Hitting the RESET BUTTON
For more than 15 years the flu season has come and gone, not phasing me or my health in the slightest. However, this year marked the end of that health streak as my seven year old, and over 16 of his school friends decided to share the Influenza A virus with one another, which then hastily made it’s way to me.
Not overly familiar with how the flu effects the body, before I knew what hit me I was knocked out, coughing, wheezing, aching and doing my best to survive what was fast becoming a very powerful low mood. To make things even more of a challenge, in addition to playing nurse to my son who was also experiencing the flu, I decided to use my lack of wellness to beat myself up for thinking whatever thoughts manifested this experience in the first place.
Recently, I’ve been on what I call a ‘winning streak’; I just launched a video coaching course for a dynamic group of women, my team has been booking several speaking engagements for me, and I am gearing up to launch Living Clear T.V. this Spring. So why then all of a sudden would I create an experience that would force me to place all of these ‘good things’ on hold?
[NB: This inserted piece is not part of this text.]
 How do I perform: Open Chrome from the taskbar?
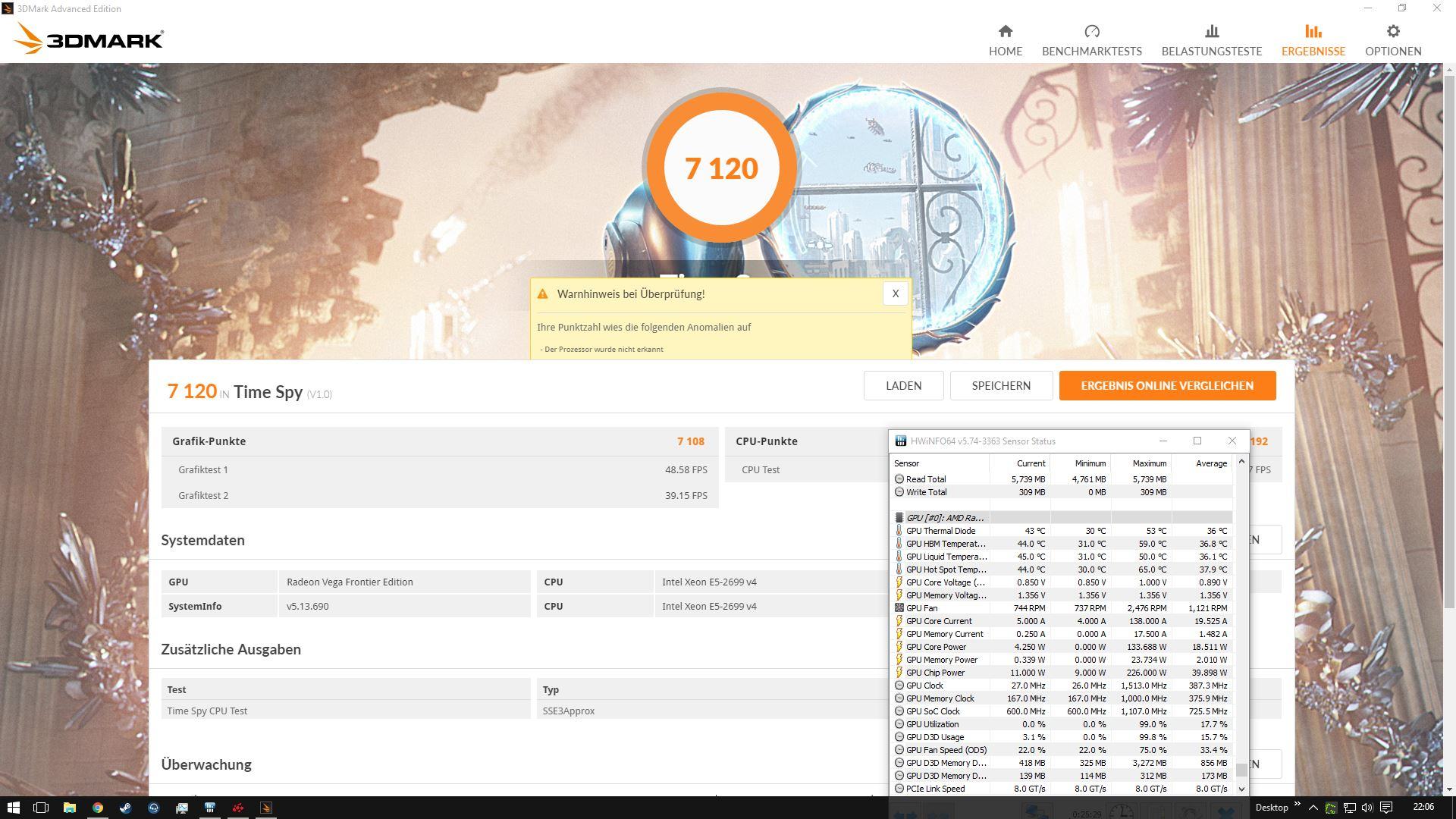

Finally, after being brought to my knees (literally), I turned within to inquire “Why did I manifest this?”… to which I received the following insight:
In order for you to hit the ‘RESET BUTTON’.
Astounded by the idea that I would need to ‘reset’ at this moment, I inquired for more information… which of course came to me.
Somewhere in the midst of all of these great experiences that I was manifesting, I was also saying ‘Yes!’ to things that might not have been in my best interest while spreading myself a bit too thin. Additionally, though I didn’t want to admit it in the moment, I was also letting certain outside influences push me in directions that weren’t really authentic to the message I want to share with you.
You see, while it was super frustrating to be ill, and I was bugged to the gills with having to cancel things that I believed were going to bring me my desired experiences, being sick really made me take inventory… of EVERYTHING.
Being sick physically caused me to slow down, way down, long enough to really take inventory of my vision, mission and how my ego was pushing me to say ‘YES!’ to things to make it feel special, rather than to be in service.
Wow! Was my getting sick really a blessing?
Even though we have our own time table or ideas on how things are suppose to come into being for us, we will often find that when life creates a detour it may very well time to hit the ‘reset button’ so we can see what better things may be in store for us.